Kershenobich, académico de renombre, exdirector del Instituto Nacional de Nutrición, Premio Nacional de Ciencias, creyó que la precisión científica lo protegería del lenguaje cotidiano. Pero el poder en México es un laboratorio sin control de calidad. Bastó un micrófono encendido para que el hepatólogo eminente se volviera un bufón tropical, nadando entre los peces de su propia confusión.
Al día siguiente, la escena se repitió con tintes orwellianos. Antes de hablar, la presidenta Sheinbaum le susurró, con ternura burocrática: “No digas municipios afectados.” Traducido al lenguaje político: no menciones la realidad, que nos puede arruinar el guion. Es el nuevo manual de comunicación pública: cuando la verdad estorba, cállala. Cuando un pueblo se inunda, cámbiale el nombre.
El episodio —que el país recibió entre carcajadas y resignación— resume la tragicomedia nacional. Un gabinete que presume ciencia y modernidad, pero que le teme a las palabras. Un secretario que confunde los nombres de los pueblos mientras los damnificados buscan refugio sobre los techos. Y una presidenta que, ante la torpeza, prefiere el silencio profiláctico: la censura como vacuna contra el ridículo.
Carlos Monsiváis lo habría descrito con ironía misericordiosa: “El intelectual institucional se extravía en los laberintos de la geografía y la sintaxis, mientras el país se ahoga en literalidad.” Porque eso fue el lapsus: un acto fallido de la tecnocracia sentimental, ese género que combina la estadística con la autocomplacencia.
En México, el humor es la última forma de higiene pública.

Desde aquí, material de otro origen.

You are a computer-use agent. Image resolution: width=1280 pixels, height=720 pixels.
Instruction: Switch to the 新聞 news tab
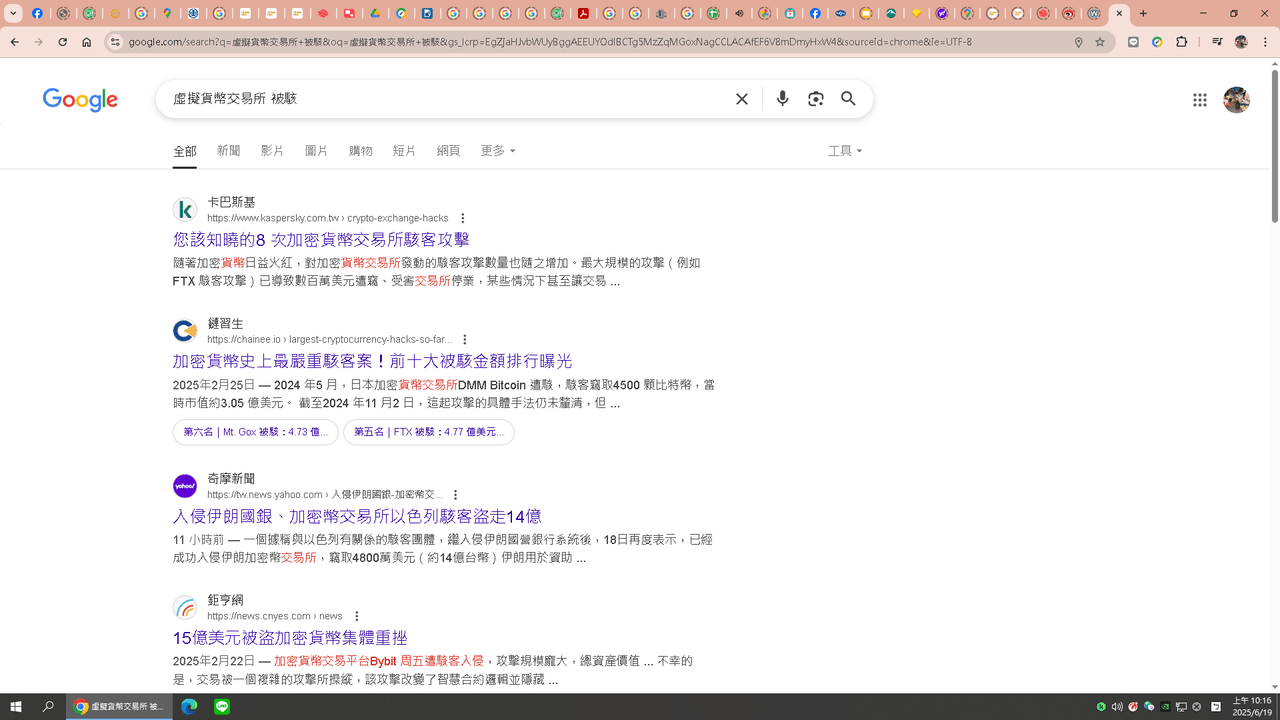coord(228,151)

Y el huachinango de Kershenobich no es solo un error, sino un espejo: refleja la distancia entre los funcionarios y los lugares que gobiernan, entre el lenguaje aséptico del poder y el lodo donde vive la gente.
Poza Rica sigue bajo el agua, Huauchinango sigue siendo Huauchinango, y el secretario, mientras tanto, flota —digno, serio y desconectado— en el acuario del gabinete. En el país del Huachinango, la salud pública no se cura: se pronuncia mal.